■ **WHAT NEEDS TO BE DONE**: Look below for the line with "The image size is (704, 2576)." and the line with "Open the Trademark menu". Copy exactly those two lines and every line between, but not the pictures.

■ **THE DATA**:

*** Block opens ***

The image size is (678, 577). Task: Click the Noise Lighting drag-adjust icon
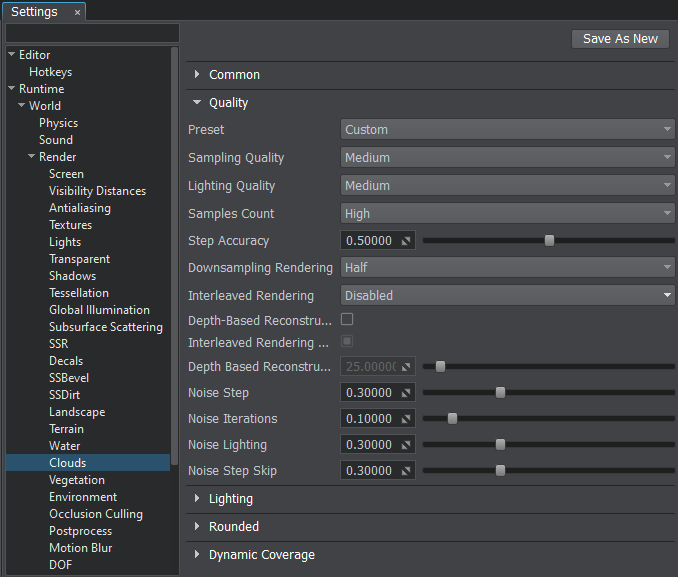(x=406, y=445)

*** Block closes ***
*** Block opens ***

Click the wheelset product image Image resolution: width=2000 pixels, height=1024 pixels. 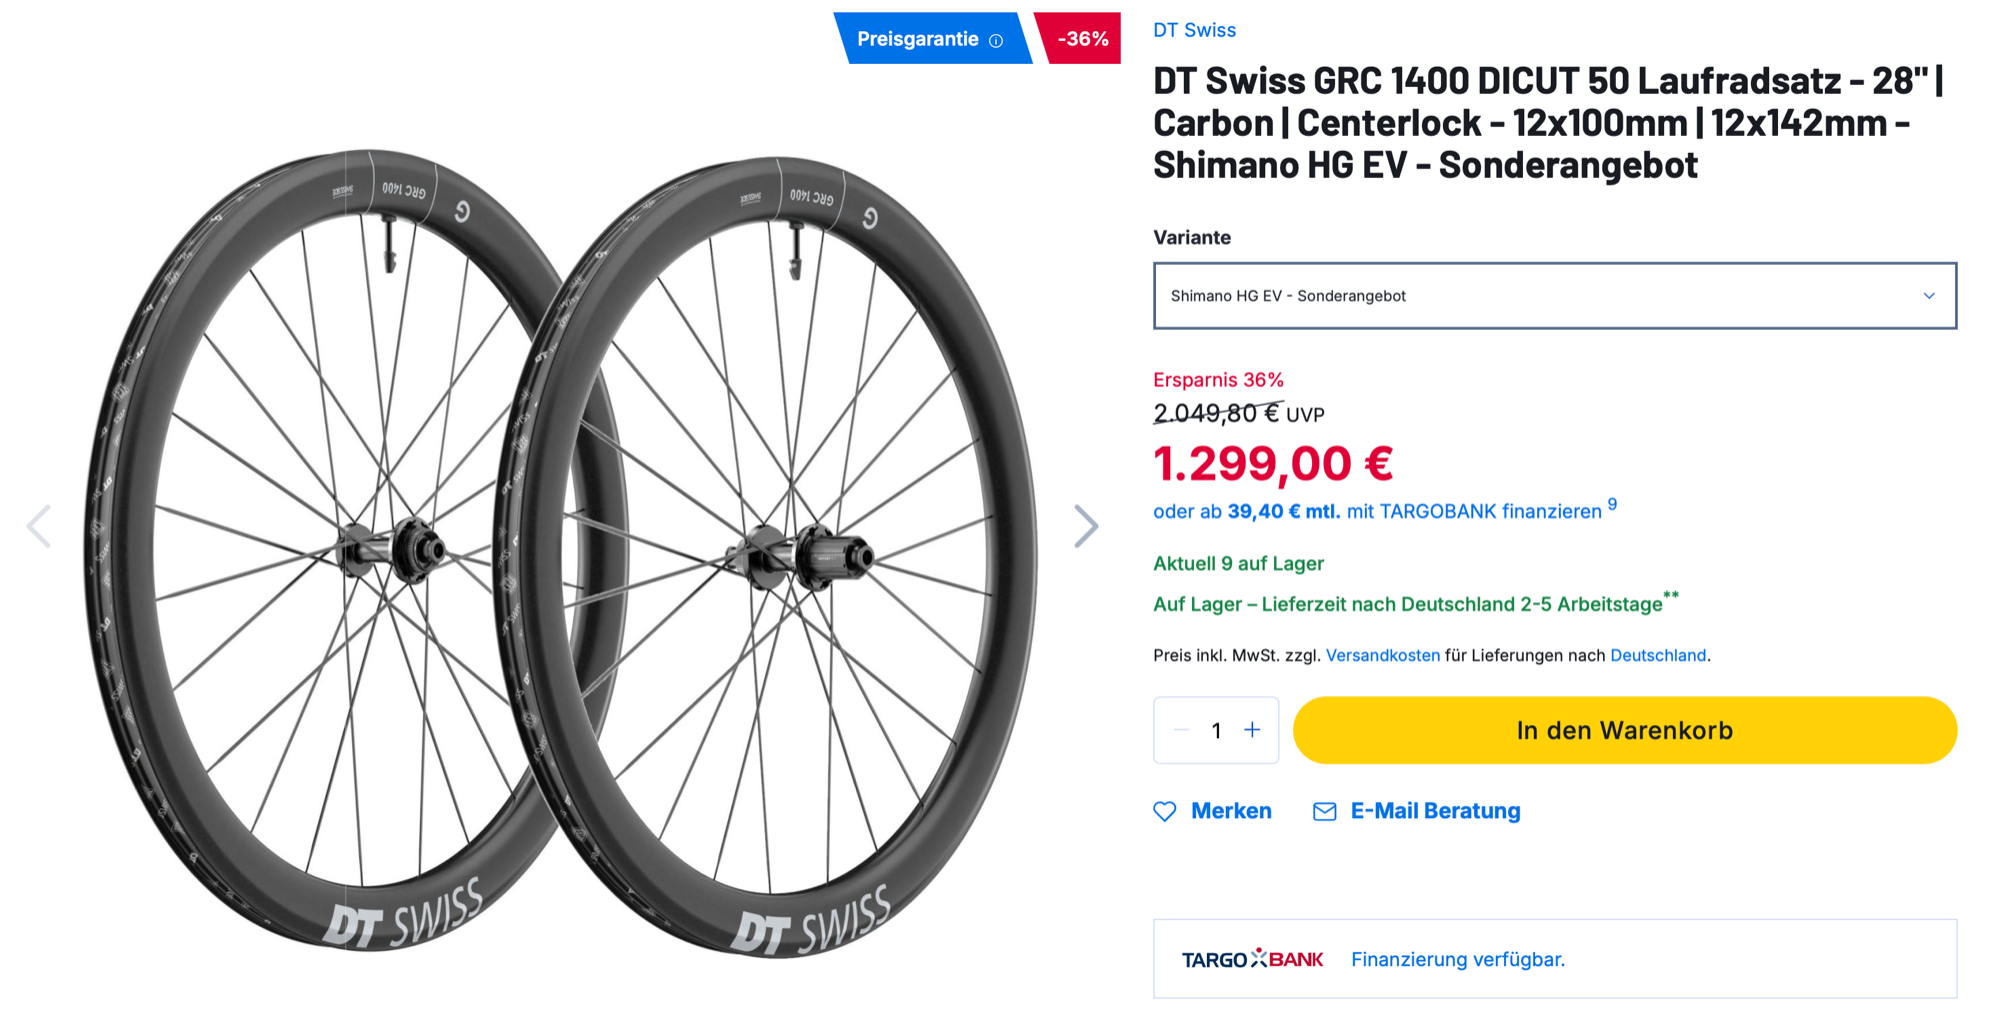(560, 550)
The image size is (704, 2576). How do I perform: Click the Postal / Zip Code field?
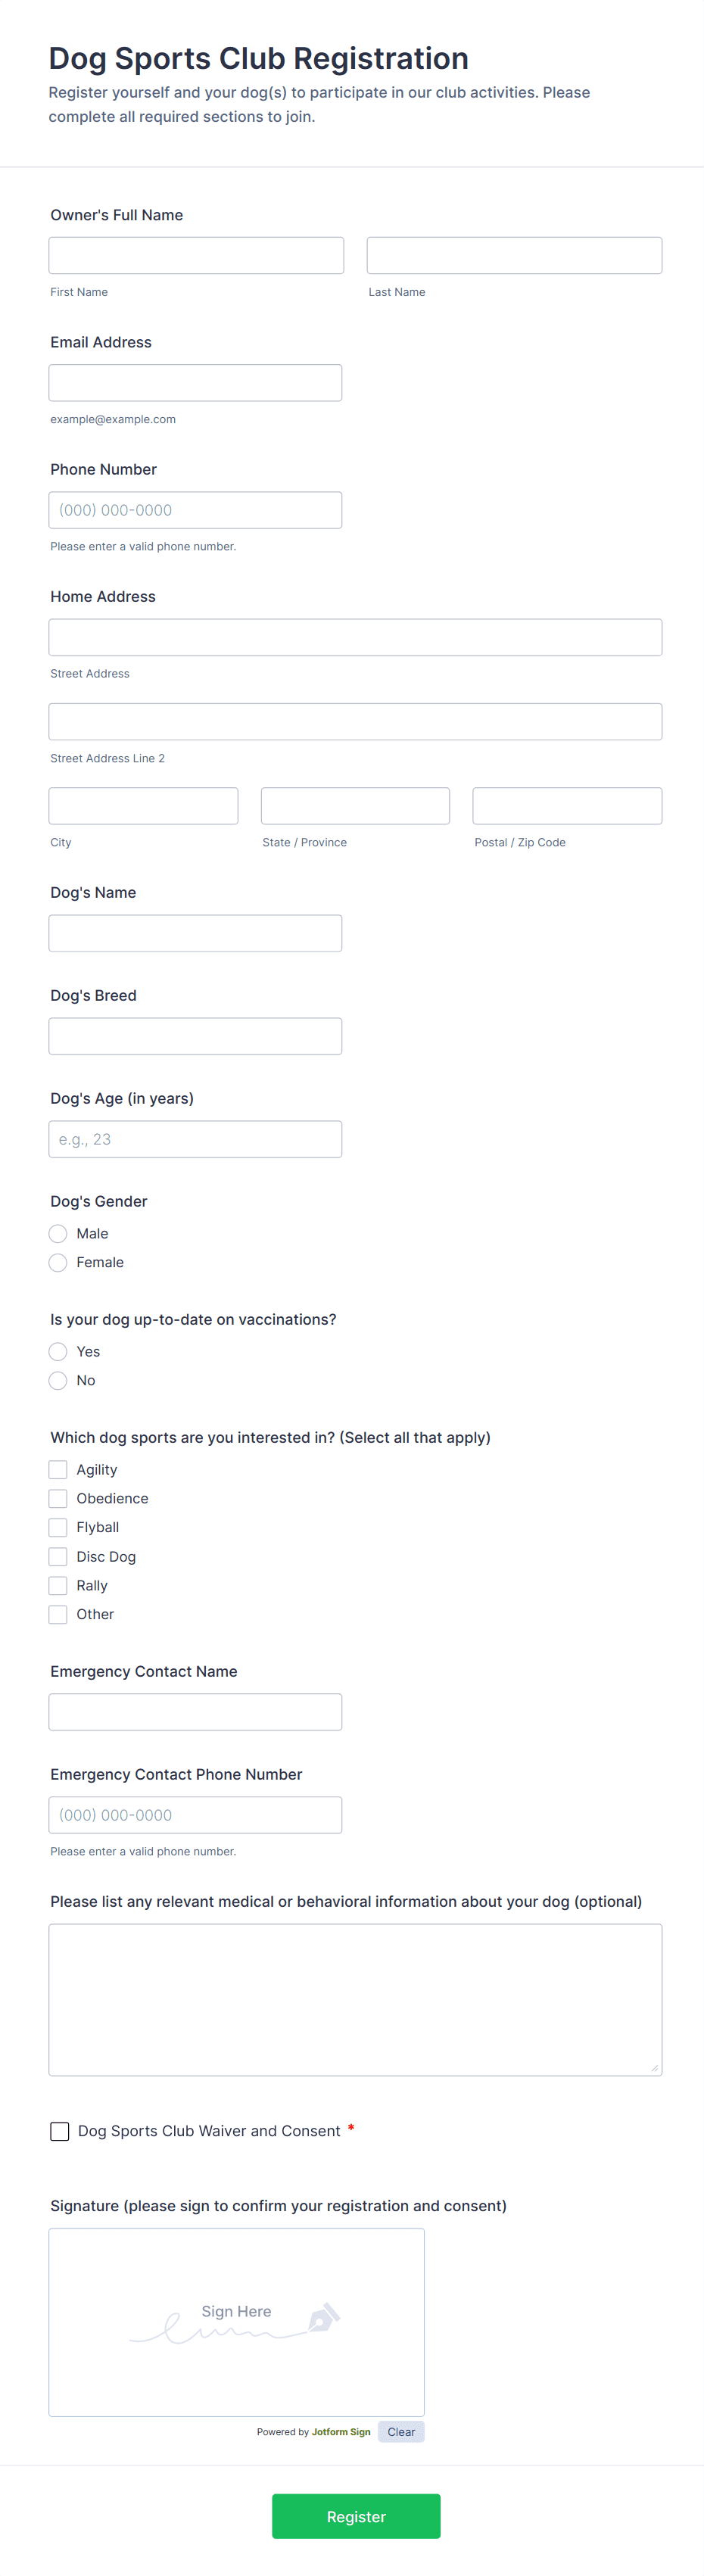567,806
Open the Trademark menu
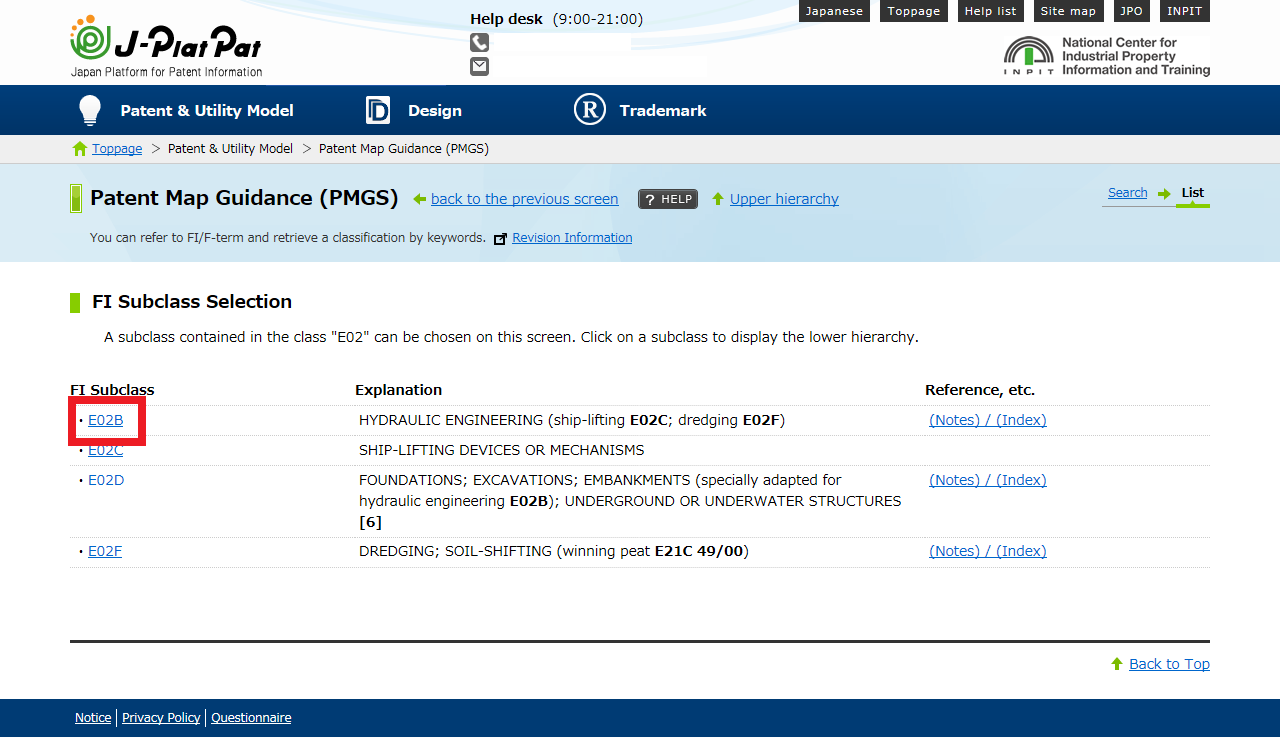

*** Block closes ***

■ **RESPONSE**:
The image size is (704, 2576). How do I perform: Click the Postal / Zip Code field?
567,806
Open the Trademark menu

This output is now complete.